A Wiltshire haulage firm has had its licence revoked after an investigation found the vast majority of its drivers were employed through a limited company.

The decision to remove the operator licence held by Quick Road Transport by the traffic commissioner Kevin Rooney followed a warning by the senior TC that employment arrangements by hauliers would continue to be scrutinised.

According to Rooney, a DVSA investigation into the firm, which ran 15 HGVs out of two operating centres in Cricklade and Swindon, found that all bar one of its drivers had set up a limited company through which they were employed by the haulier.

Following a Bristol public inquiry, the TC said the drivers were known as “Ltd drivers” and explained:

“The driver is the servant of their own limited company. It is their limited company that pays them and gives them their directions.

“The arrangement with Quick Road Transport was that it was contracted to work for a customer such as Amazon or any other. It then sub-contracted that work to a number of limited companies. Those limited companies then employed the driver.”

This arrangement has been criticised by HMRC and the TCs for giving operators an unfair commercial advantage, as they avoid paying national insurance and pension contributions.

It can also enable professional drivers to avoid their own tax liabilities.

In a separate case last November, the senior TC Richard Turfitt took action against Enero Logistics after finding that it was now paying drivers through an agency arrangement after previously being ordered to stop paying them through their own limited companies.

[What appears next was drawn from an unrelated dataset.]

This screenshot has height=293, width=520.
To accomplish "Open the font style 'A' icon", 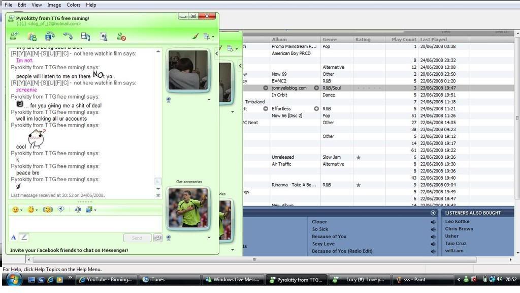I will point(14,237).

Turfitt curtailed the licence and said: “I must take deterrent action to make clear to this operator and others who might be tempted to adopt a similar device, that this type of behaviour undermines the licensing system as a whole and will not be tolerated.”

In the Quick Road Transport case, TC Rooney also found that the company did not meet financial standing levels for its HGV fleet and that director and transport manager Mariusz Brdak had taken his CPC in Poland, which was not valid in the UK.